Additional FIPS-specific configure flags:
--enable-fips=v5.2.4
Initramfs Integration
Some embedded platforms require kernel cryptography to be available before the root filesystem mounts—for example, for encrypted root partitions or early secure boot verification. The meta-wolfssl layer provides optional helpers (wolfssl-initramfs.bbclass) to integrate wolfCrypt into initramfs, making FIPS-validated crypto available at early boot without manual initramfs modifications. This ensures seamless integration for Yocto-based projects while keeping build workflows simple.

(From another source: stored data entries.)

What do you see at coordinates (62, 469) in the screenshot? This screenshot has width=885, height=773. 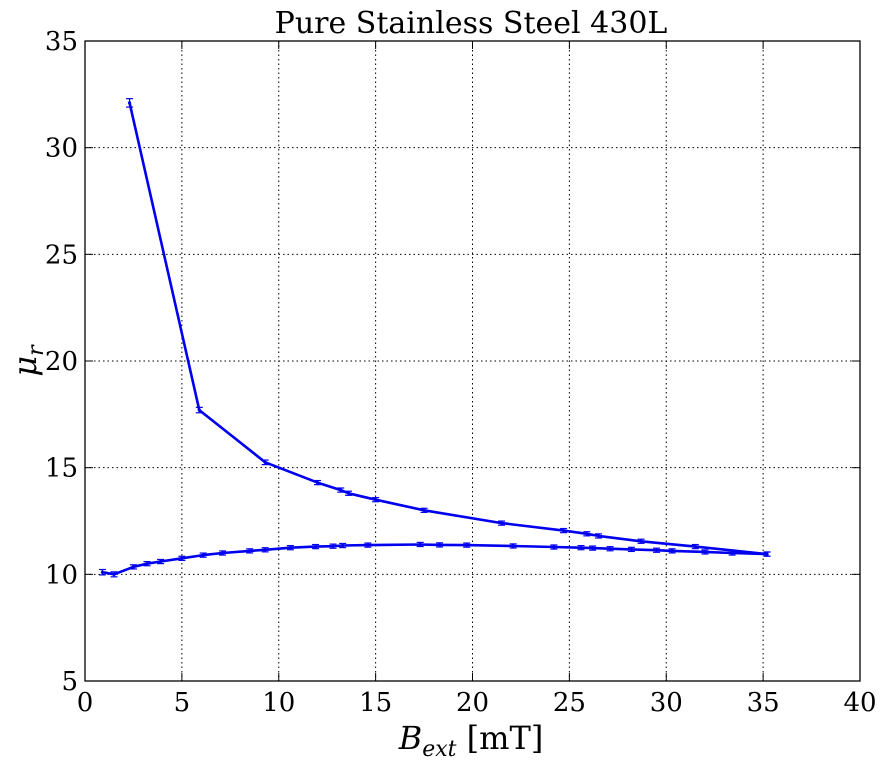 I see `y-tick-label: 15` at bounding box center [62, 469].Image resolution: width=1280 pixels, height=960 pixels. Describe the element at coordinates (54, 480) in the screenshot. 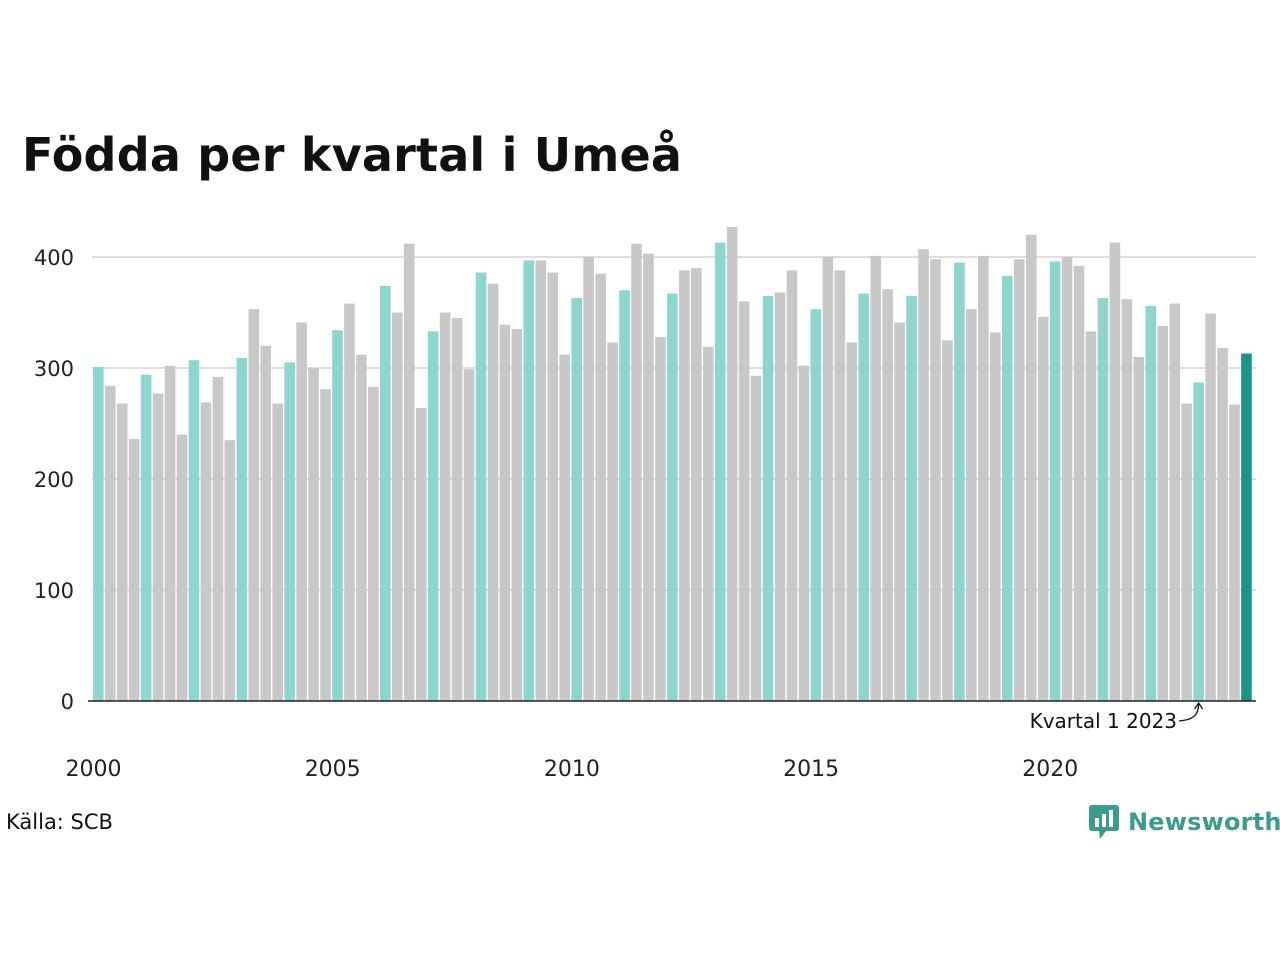

I see `y-tick-label: 200` at that location.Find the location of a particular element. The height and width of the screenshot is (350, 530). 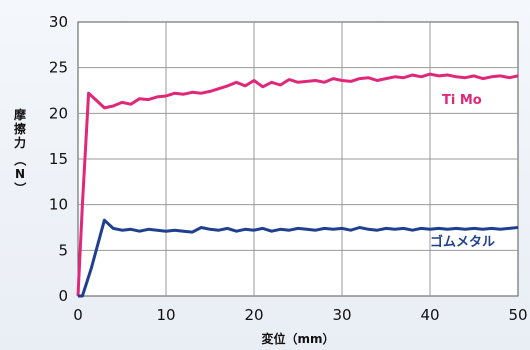

series-label-1: ゴムメタル is located at coordinates (462, 242).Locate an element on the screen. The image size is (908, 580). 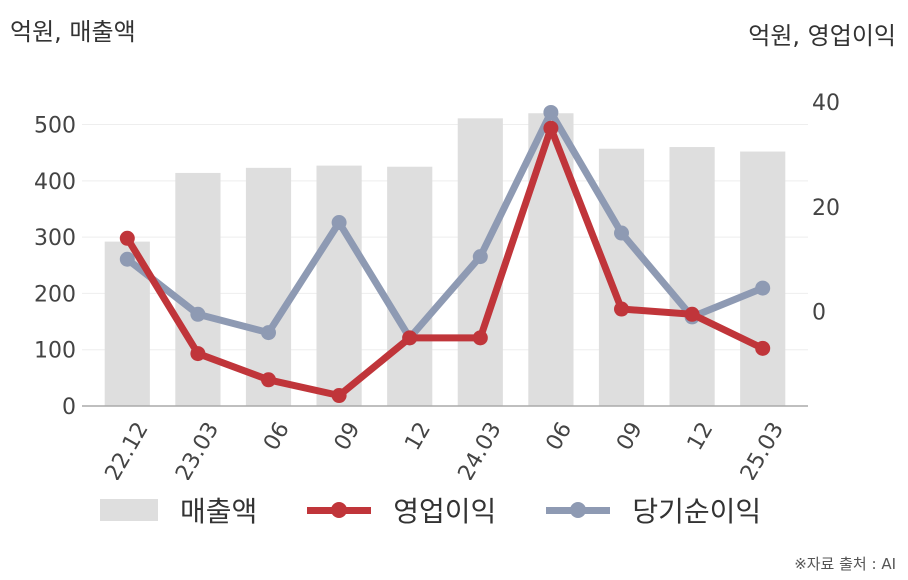
x-tick-label: 23.03 is located at coordinates (198, 449).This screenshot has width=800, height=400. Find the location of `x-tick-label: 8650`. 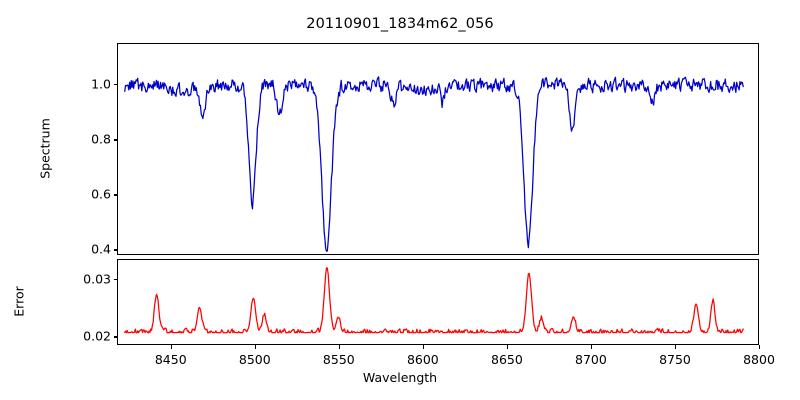

x-tick-label: 8650 is located at coordinates (507, 360).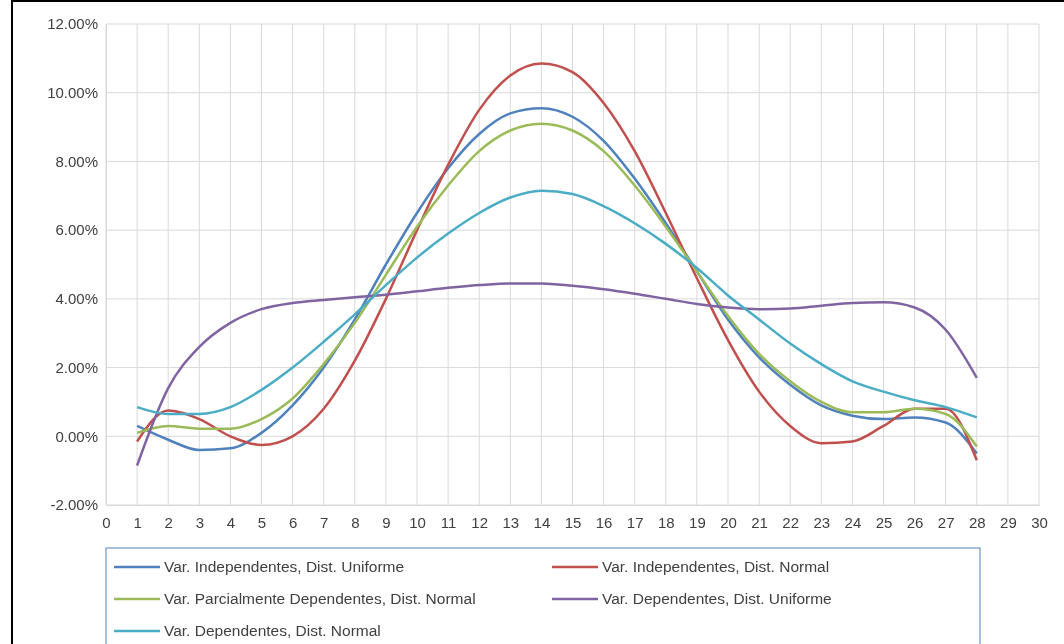 This screenshot has height=644, width=1064. I want to click on x-tick-label: 25, so click(884, 522).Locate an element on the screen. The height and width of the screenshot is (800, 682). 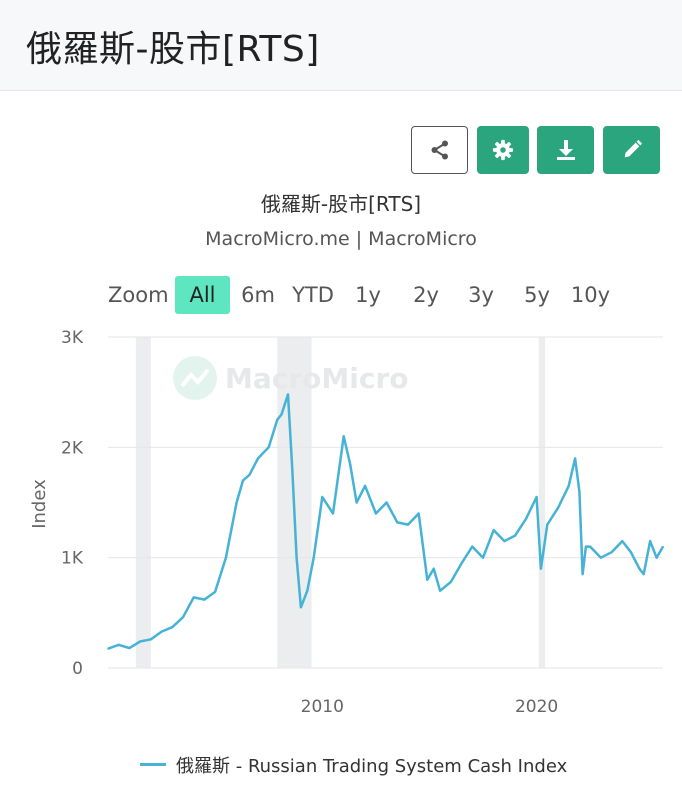
legend-label: 俄羅斯 - Russian Trading System Cash Index is located at coordinates (372, 766).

Deciding Between User-Space and Kernel-Space Crypto
meta-wolfssl supports both user-space wolfSSL (the existing recipes) and kernel-space LinuxKM. Choosing between them depends on your requirements:
| Factor | LinuxKM (Kernel) | wolfSSL (User-space) |
| Performance | Higher (zero-copy paths) | Good (syscall overhead) |
| Latency | Lower, deterministic | Higher, variable |
| Debugging | Harder (kernel context) | Easier (gdb, valgrind) |
| Deployment | Kernel version dependent | Portable binary |
| Use cases | IPsec, dm-crypt, kTLS, early boot | App TLS, HTTPS clients |
Use LinuxKM when: you need crypto in the kernel data path (network stack, block layer, kTLS), require deterministic timing on PREEMPT_RT, need crypto before rootfs mount, or want to feed the Linux Crypto API for IPsec/dm-crypt.
Use user-space wolfSSL when: application-level TLS is sufficient, you need maximum portability, debugging convenience matters, or you’re already in user space when crypto happens.
Both can coexist-many systems use kernel crypto for network/storage and user-space crypto for application protocols.
Supported Platforms
The LinuxKM recipes have been tested with:
- Architectures: ARM64 (AArch64), x86_64, ARM (32-bit)
- Yocto releases: Kirkstone (LTS), Scarthgap, and later
- Kernel versions: Linux 4.x through 6.x, including vendor kernels
- BSPs: meta-tegra (NVIDIA Jetson), meta-freescale (NXP i.MX), meta-ti (TI Sitara), meta-raspberrypi
- Real-time: PREEMPT_RT patched kernels
The meta-wolfssl layer, documentation, and example configurations are available at github.com/wolfSSL/meta-wolfssl.